At the 24 hour mark a formal echocardiogram was performed which revealed severe hypokinesis of the anterior wall, septum, and apex with an ejection fraction of 27%.


Teaching points:

You must learn to identify OMI so that you can advocate for your patients.

What is obvious to you may not be to your colleagues and consultants. Adjunctive tests such as point of care ultrasound to look for wall motion abnormalities may make the difference between an emergent or delayed cath lab activation (think of it as the FAST exam for ACS!). You should routinely perform these POC echos in order to practice identifying wall motion abnormalities. An easy exercise is to start by performing a POC echo on all STEMI activations where it is clear there is a wall motion abnormality; when there is STEMI, if you do not see a WMA, then you are missing it.

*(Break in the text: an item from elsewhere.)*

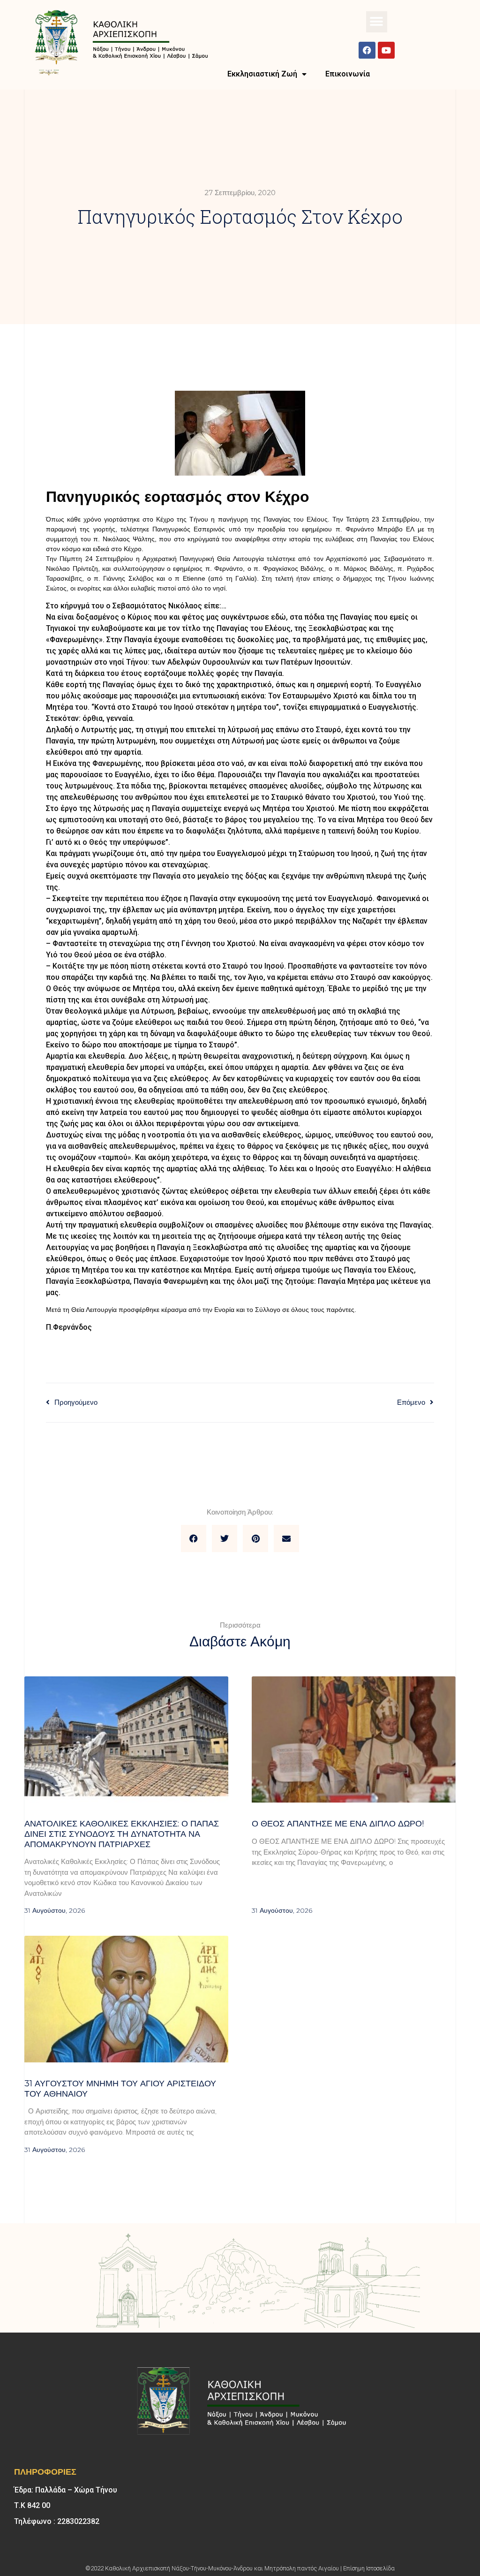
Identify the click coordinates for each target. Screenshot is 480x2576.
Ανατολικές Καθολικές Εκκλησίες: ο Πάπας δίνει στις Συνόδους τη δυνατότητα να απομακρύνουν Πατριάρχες (121, 1833)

Although this ECG is completely diagnostic, there is utility in emergent echo looking for wall motion abnormalities in cases where the ECG is less diagnostic, or when the provider(s) do not recognize OMI on a diagnostic ECG. Only high quality contrast echo done by a trained echocardiographer and read by an expert can approach true rule-out of a wall motion abnormality. An echo of any lesser quality can of course be used, with the understanding that it is really only helpful if you find a wall motion abnormality, thereby increasing your suspicion of OMI and helping the decision to proceed with emergent cath.

Do not let POCUS convince you of absence of OMI if the ECG is diagnostic.  An inadequate echo, or one read by a non-expert, can be false negative.

Don't forget to obtain serial ECGs. Even if progression to STEMI is not seen, dynamic changes (e.g., development of reperfusion pattern) can help to expedite appropriate treatment.